Les plans de soutien à l’économie décidés par les États grèveront pendant longtemps leurs finances publiques. Si beaucoup de gouvernements refusent de plomber la reprise par des hausses d’impôts, ils n’ont alors d’autre choix que de renforcer leur lutte contre la fraude fiscale, avec des mesures parfois aussi anecdotiques que le maintien des tickets de caisses en papier.
L’heure des comptes. Pour soutenir les ménages et entreprises confrontés aux difficultés liées à l’épidémie de Covid-19 et au confinement, la plupart des gouvernements n’ont pas hésité à sortir le carnet de chèques. Les États-Unis ont ainsi décidé d’un colossal plan de soutien, de près de 2 000 milliards d’euros, équivalent de 10% de leur PIB ; l’Allemagne y consacrera 4,4% de son PIB, la France 4,1%, l’Italie et l’Espagne, 1,4% « seulement ». En France, les autorités ont prévu un plan de près de 100 milliards d’euros, qui couvrira notamment les mesures de chômage partiel (20 milliards), le fonds de solidarité pour les très petites entreprises (6 milliards) et le report des cotisations fiscales et sociales des entreprises (25,5 milliards), le remboursement anticipé du crédit impôt recherche (23 milliards) ou encore l’enveloppe budgétée pour les très grands groupes en difficulté, comme Air France (20 milliards).
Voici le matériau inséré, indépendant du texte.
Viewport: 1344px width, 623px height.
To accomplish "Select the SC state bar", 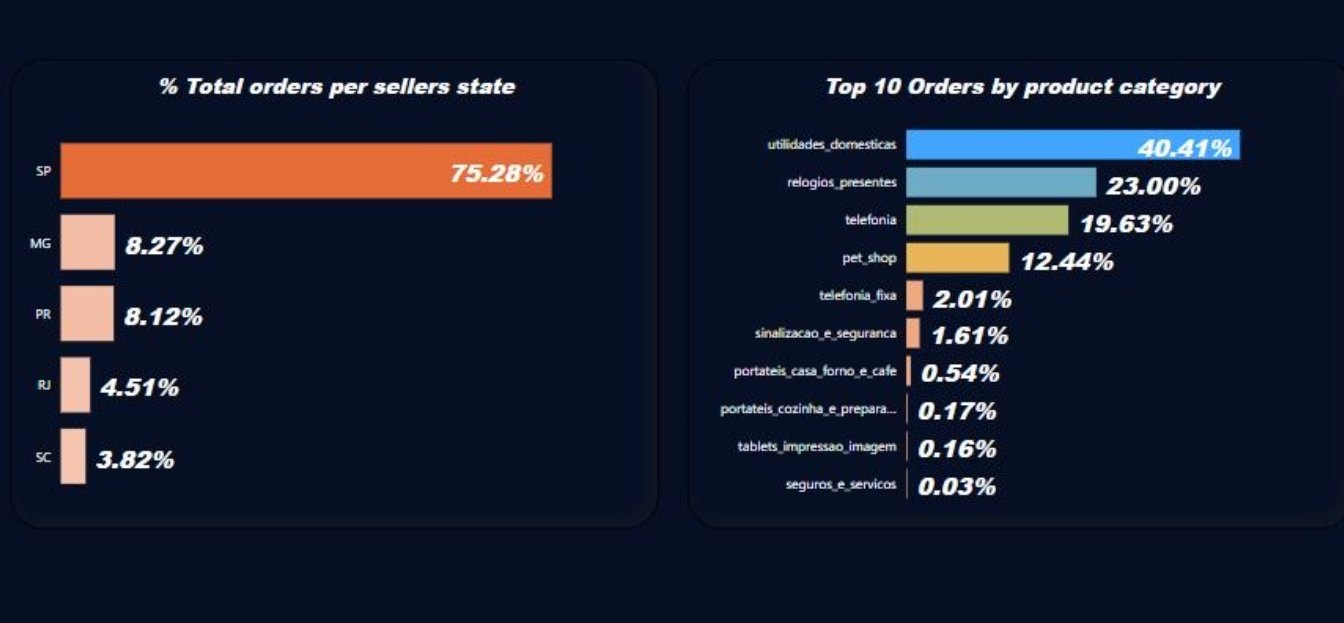I will point(73,456).
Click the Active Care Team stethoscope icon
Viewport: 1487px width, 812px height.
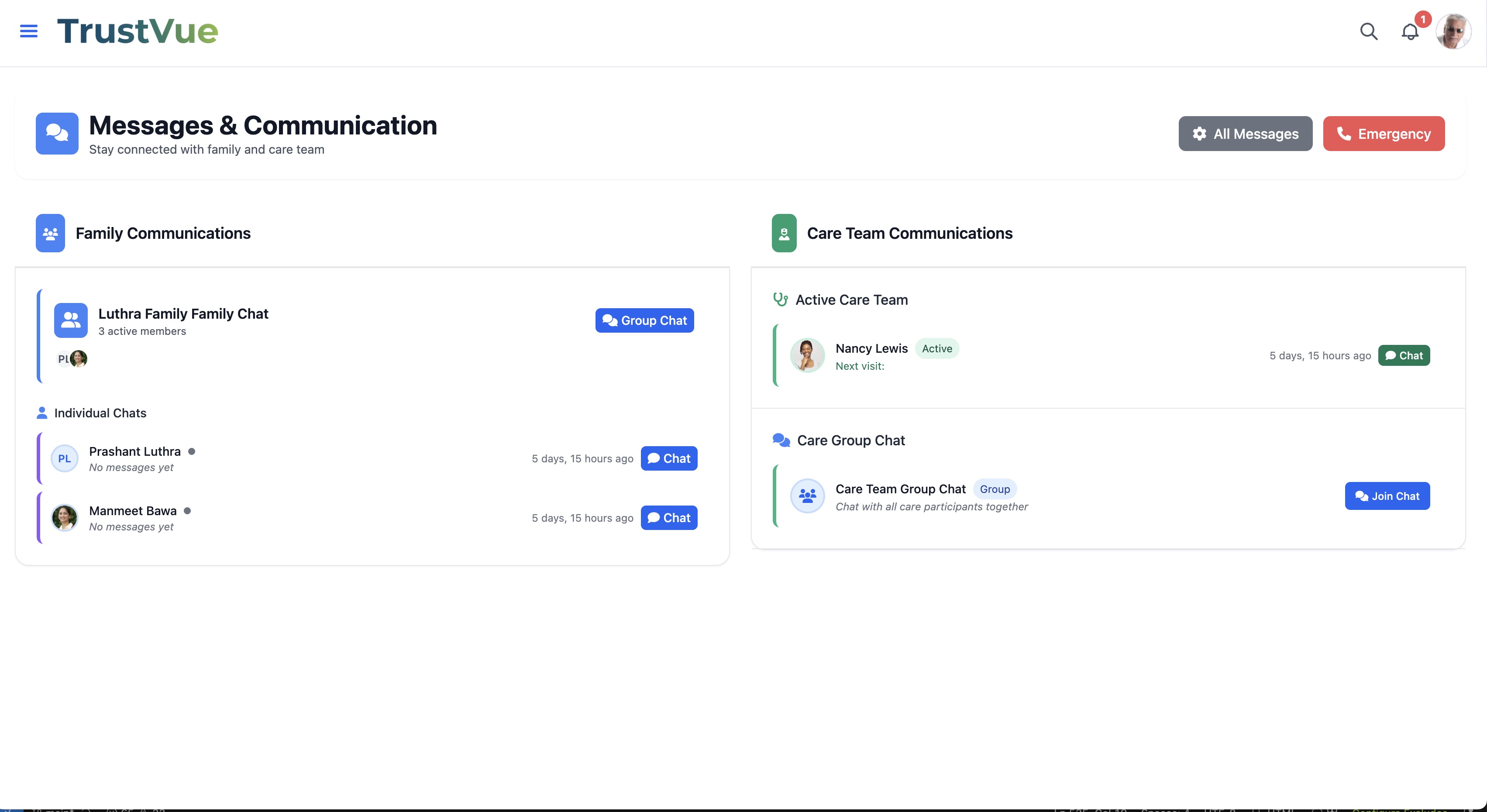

L’explosion de la dette et du déficit des États
Ces efforts, nécessaires pour éviter un effondrement de l’économie, vont très gravement alourdir la dette publique des États volant au secours des entreprises de leur pays. Selon le Fonds monétaire international (FMI), l’impact des mesures de confinement et des divers plans de relance devrait ainsi faire bondir la dette publique des pays développés à 120% de leur PIB. Et ce alors que dans le même temps, leurs recettes fiscales ont fondu, le déficit public dépassant 15% du PIB aux Etats-Unis et 7,5%, en moyenne au sein de la zone euro. En 2020, la dette publique française devrait quant à elle dépasser les 110% du PIB et le déficit public atteindre 7,6%, contre les 3,9% initialement prévus – pire, donc, qu’après la crise de 2008. Le PIB tricolore devrait, enfin, plonger de 10% d’ici à la fin de l’année, signant « la plus grande récession en France depuis 1945 », selon le ministre de l’Economie, Bruno Le Maire.
« C’est une crise vertigineuse », estime encore l’hôte de Bercy, un choc comparable selon lui « à la crise économique de 1929 ». Les autorités promettent du sang et des larmes, en somme. « Je ne l’ai jamais caché : le redressement économique sera long, difficile et coûteux, poursuit Bruno Le Maire. Il demandera des efforts de la part de tous les Français ». Comment absorber un tel choc ? « Je ne pense pas que plus d’impôts puisse être la solution à la crise », balaie Gérald Darmanin, ministre des Comptes publics. De fait, une pression fiscale accrue pourrait bien briser tout espoir de reprise pérenne de la croissance. Les choix du gouvernement sont donc limités, les autorités se voyant contraintes, si elles entendent engranger de nouvelles recettes, de redoubler leurs efforts en matière de lutte contre la fraude et l’évasion fiscale.
La lutte contre la fraude fiscale, une priorité dans l’après-Covid
Car lors de la crise sanitaire, on a aussi beaucoup parlé de fraude et d’évasion fiscale : le manque de moyens et la désorganisation des systèmes de soin leur étant, en partie, imputables. « Les revenus perdus à cause de l’évasion fiscale des entreprises sont supérieurs aux dépenses de santé des gouvernements », explique Sophie Lemaître, du Centre de ressources anti-corruption de Bergen (Norvège) : « si les gouvernements recouvraient les impôts perdus à cause de l’évasion fiscale, ils pourraient financer les hôpitaux publics, améliorer la qualité des soins », poursuit la docteure en droit, qui n’hésite pas à citer le Pape François, selon qui « il est devenu évident que ceux qui ne paient pas leurs impôts commettent eux aussi un crime : s’il n’y a pas assez de lits d’hôpitaux et de respirateurs artificiels, c’est également leur faute ».